Written request:
Rewrite all the records below, swapping "Collapse" for "Expand" and changing nothing else. Omit the pictures from your answer.

(Entries on target coordinates)
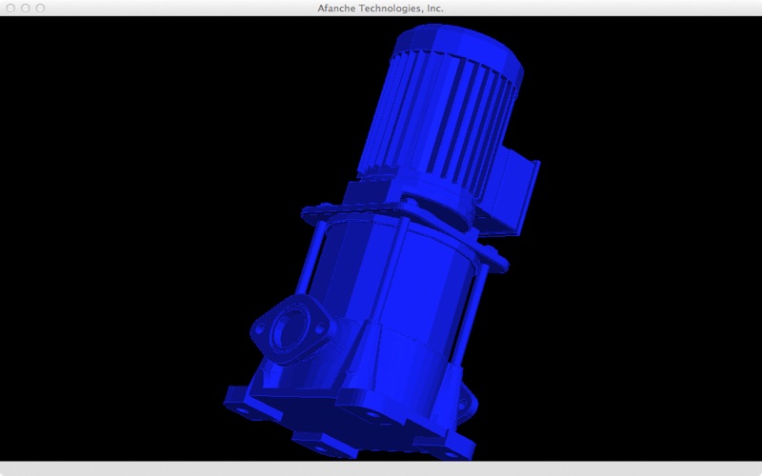Click the Afanche Technologies, Inc. title text
Image resolution: width=762 pixels, height=476 pixels.
click(x=380, y=9)
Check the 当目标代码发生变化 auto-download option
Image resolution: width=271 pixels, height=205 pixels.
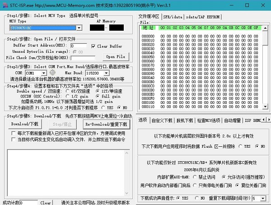pos(13,140)

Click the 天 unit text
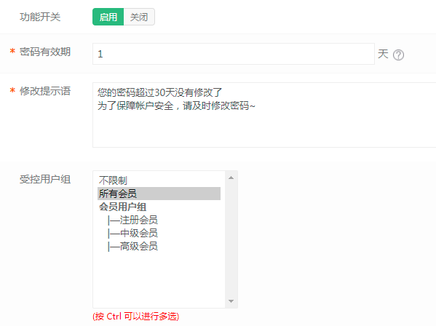pyautogui.click(x=383, y=54)
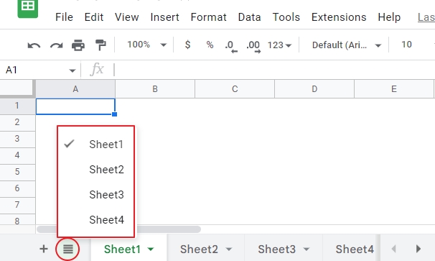Increase decimal places icon
Viewport: 435px width, 261px height.
pos(253,46)

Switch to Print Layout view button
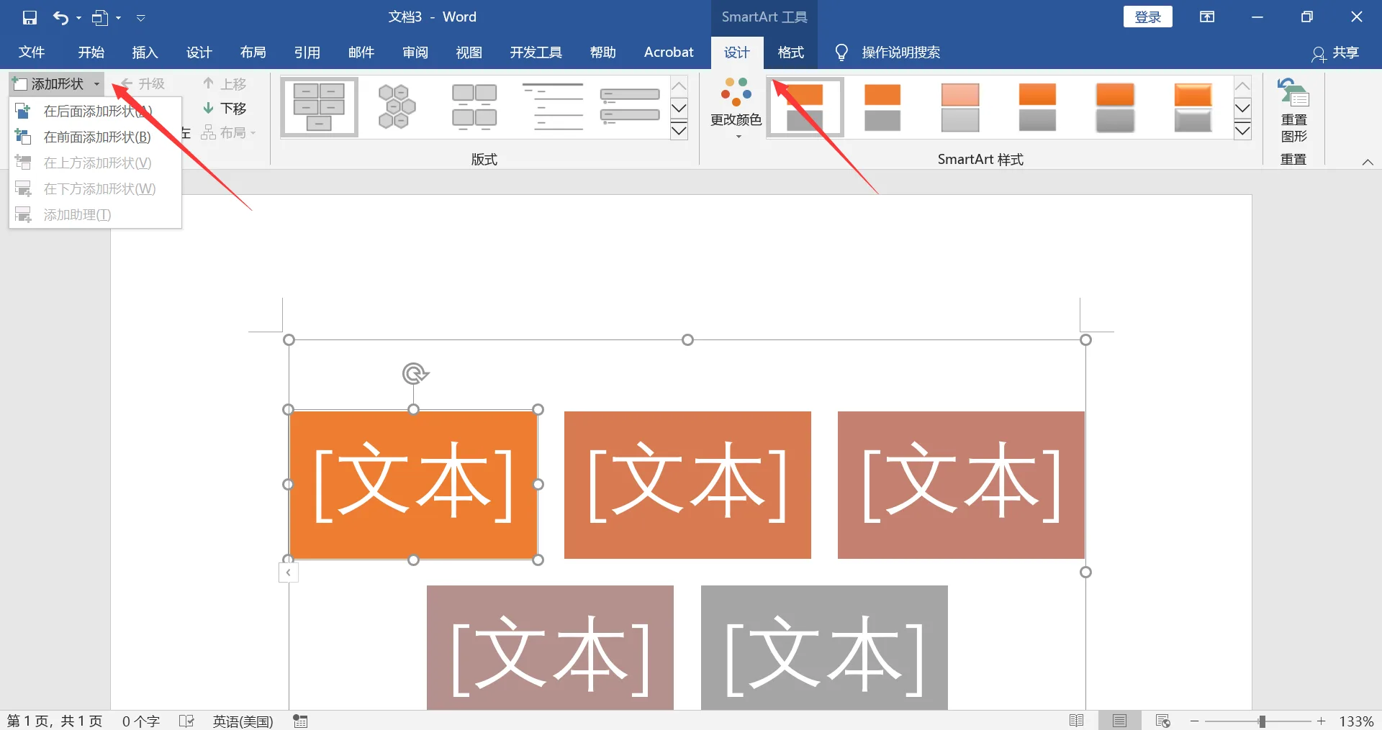pyautogui.click(x=1119, y=721)
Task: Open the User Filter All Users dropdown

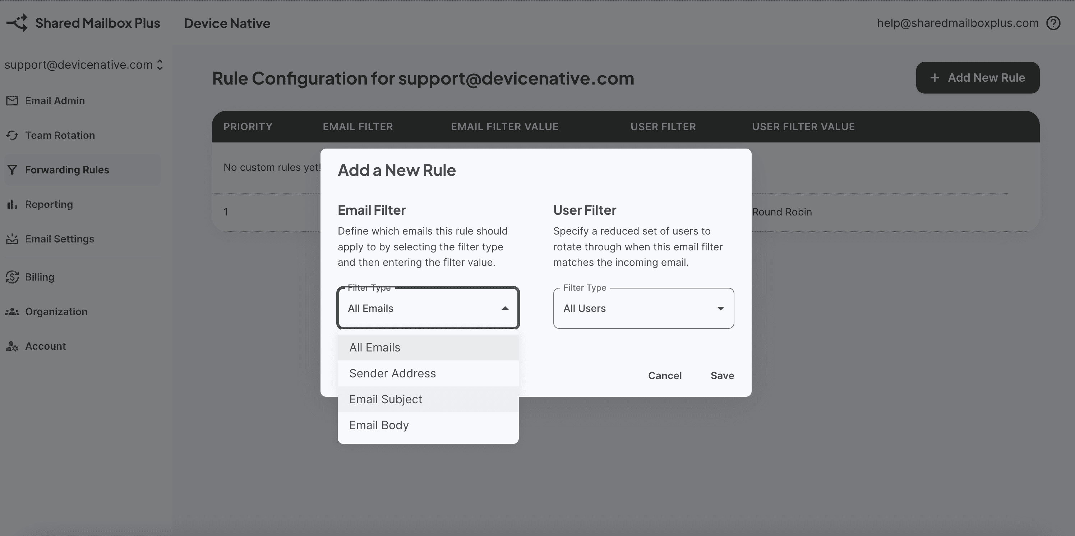Action: (643, 308)
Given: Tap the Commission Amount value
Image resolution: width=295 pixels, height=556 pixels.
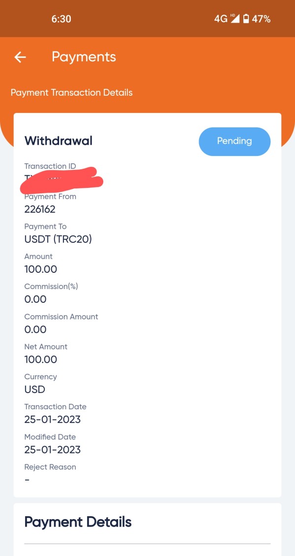Looking at the screenshot, I should (35, 329).
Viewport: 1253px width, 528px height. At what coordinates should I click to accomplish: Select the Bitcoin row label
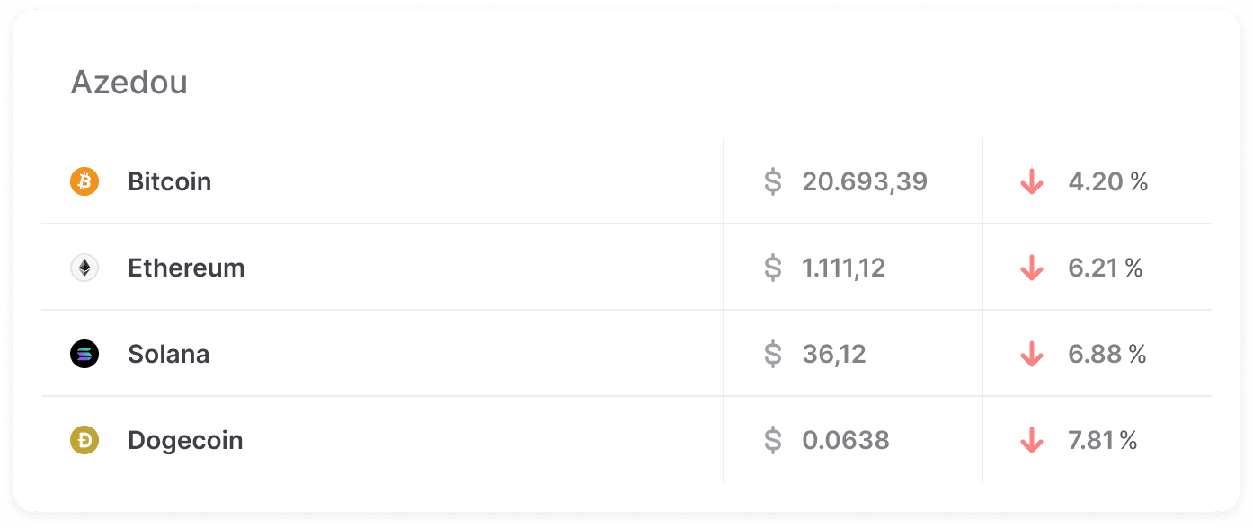pyautogui.click(x=169, y=181)
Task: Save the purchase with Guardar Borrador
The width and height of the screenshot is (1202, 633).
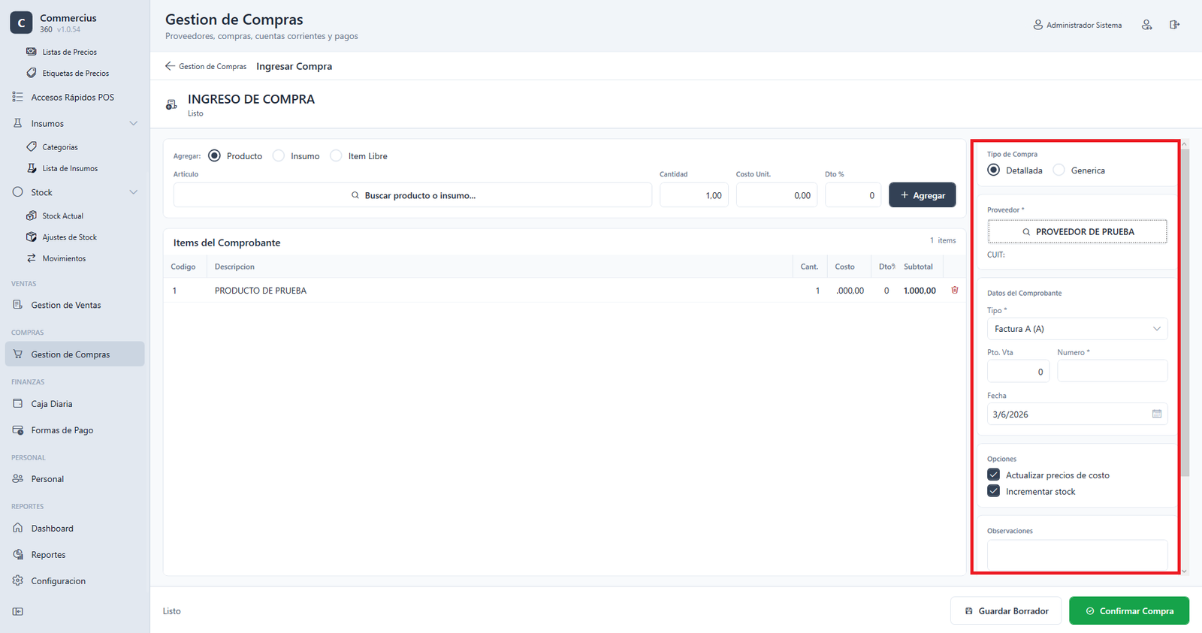Action: click(x=1006, y=610)
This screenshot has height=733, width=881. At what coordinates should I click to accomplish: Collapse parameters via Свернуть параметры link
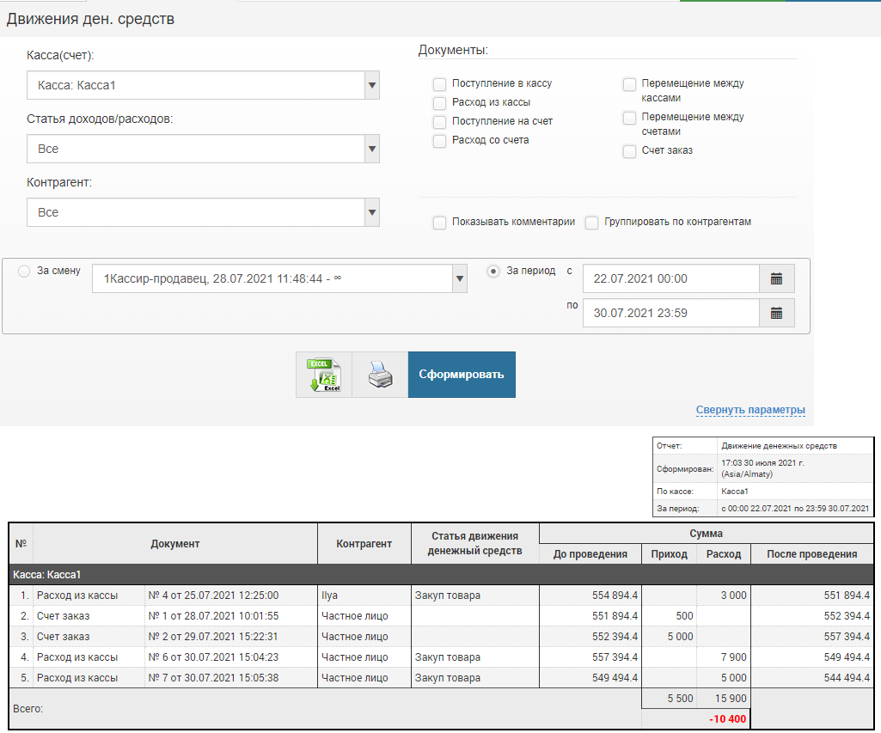750,410
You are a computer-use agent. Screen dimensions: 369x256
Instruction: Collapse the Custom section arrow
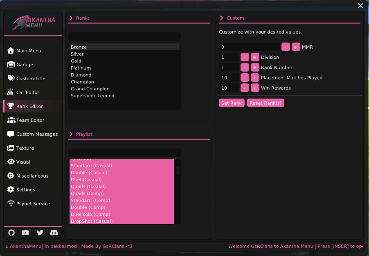pyautogui.click(x=221, y=18)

Result:
Click the Afanche Technologies, Inc. title text
Image resolution: width=762 pixels, height=476 pixels.
click(x=380, y=9)
Check the 当目标代码发生变化 auto-download option
Image resolution: width=271 pixels, height=205 pixels.
pos(13,140)

Click the 天 unit text
pyautogui.click(x=383, y=54)
Increase decimal places icon
Viewport: 435px width, 261px height.
pos(253,46)

Switch to Print Layout view button
pyautogui.click(x=1119, y=721)
Task: Open the User Filter All Users dropdown

Action: (643, 308)
Given: Tap the Commission Amount value
Image resolution: width=295 pixels, height=556 pixels.
Looking at the screenshot, I should (35, 329).
Viewport: 1253px width, 528px height. At what coordinates should I click to accomplish: Select the Bitcoin row label
pyautogui.click(x=169, y=181)
Task: Save the purchase with Guardar Borrador
The width and height of the screenshot is (1202, 633).
Action: click(x=1006, y=610)
This screenshot has height=733, width=881. At what coordinates should I click to accomplish: Expand parameters via Свернуть параметры link
750,410
You are a computer-use agent. Screen dimensions: 369x256
Instruction: Expand the Custom section arrow
pyautogui.click(x=221, y=18)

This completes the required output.